Put another way, Skype is one of many popular Internet services that has never made a profit of any kind. The firm was first sold to eBay in 2005 for $2.6 billion and proved so financially disastrous that eBay took a $1.4 billion write-down on its investment in order to jettison Skype less than two years later. (On its own, Skype posted a net loss of $7 million in 2010.) Since the eBay disaster, the investors who own Skype have tried different corporate link-ups—the firm was apparently seen as the tech industry version of a flipper house to these guys—most notably with Facebook.

These talks went nowhere for years but apparently heated up again recently when Google showed interest in stealing Skype away from an unsure Facebook. That's when Microsoft stepped in at the last minute to outbid the other companies and launch its biggest-ever acquisition. And it apparently did so only to keep Facebook and Google from gaining on it in the emerging market for Internet-based communications, since Microsoft already has compelling, mature, and successful communications products aimed at both consumers (Windows Live Messenger) and businesses (Lync).

Skype is, of course, popular.

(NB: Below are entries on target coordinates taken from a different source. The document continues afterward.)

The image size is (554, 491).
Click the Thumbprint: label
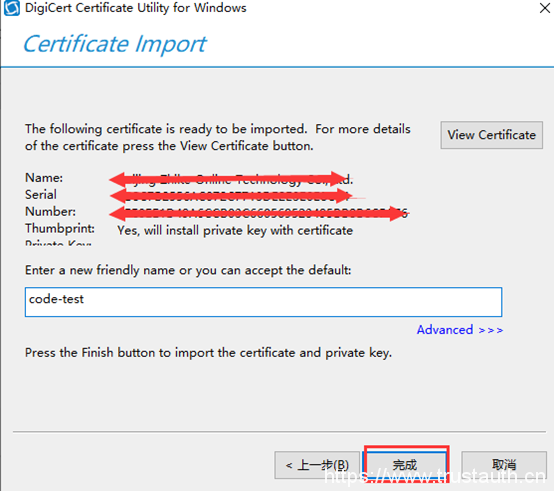(60, 229)
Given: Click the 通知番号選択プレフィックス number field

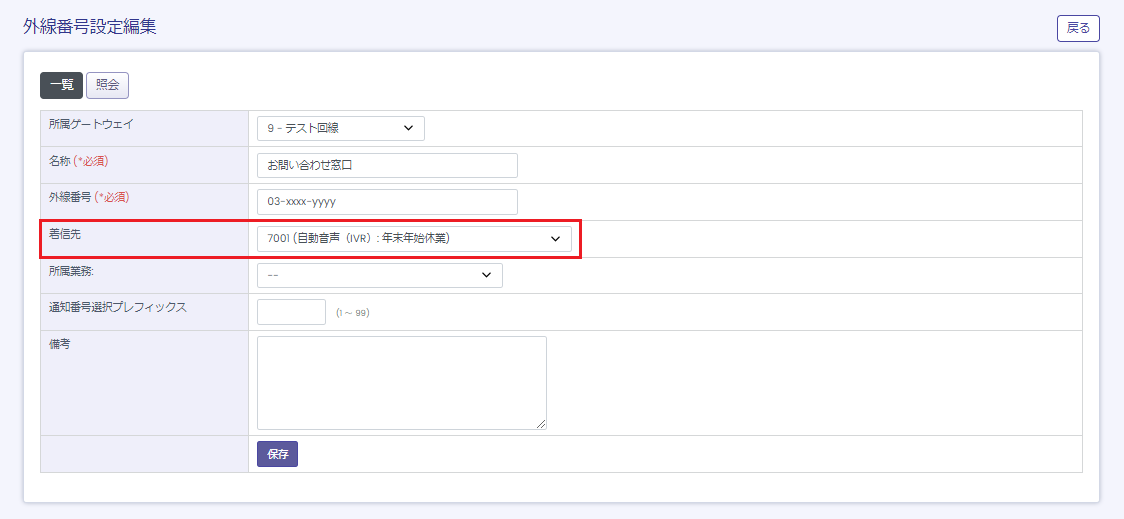Looking at the screenshot, I should [x=291, y=312].
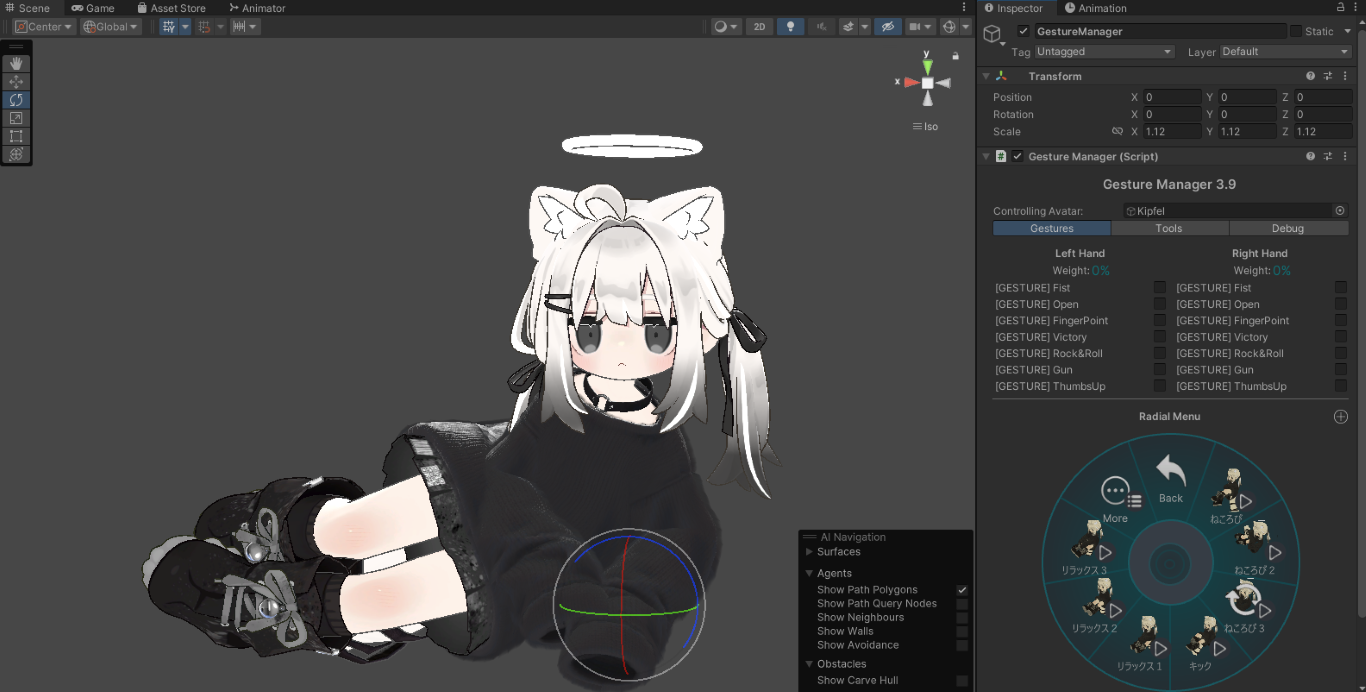1366x692 pixels.
Task: Select the Hand view tool
Action: click(x=16, y=62)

According to the company, it has more than 23 million users connected to the service during peak times and generated more than 95 billion minutes of voice and video calls during the first half of 2010. But I would point out that Microsoft's consumer-oriented Windows Live Messenger solution had more than 300 million active users at the same point in 2010, during which they no doubt engaged in even higher levels of voice and video chat than did Skype users.

The trouble for Skype—and now for Microsoft—is that customers have proven unwilling to pay for the service. Yes, millions and millions of people use Skype, but the company has always struggled to transition them from free to paid. (According to Skype, 8.1 million of its 124 million users pay in some way to make phone calls over the Internet using the service.)

We might learn more at a scheduled Tuesday press conference, but my guess is that Microsoft will broadly integrate Skype technologies into various consumer and business products, including the obvious choices noted above but also Windows Phone, Xbox 360, and the company's various online products and services. The big question, I suppose, is how much of a premium Skype commanded simply because key Microsoft competitors were interested.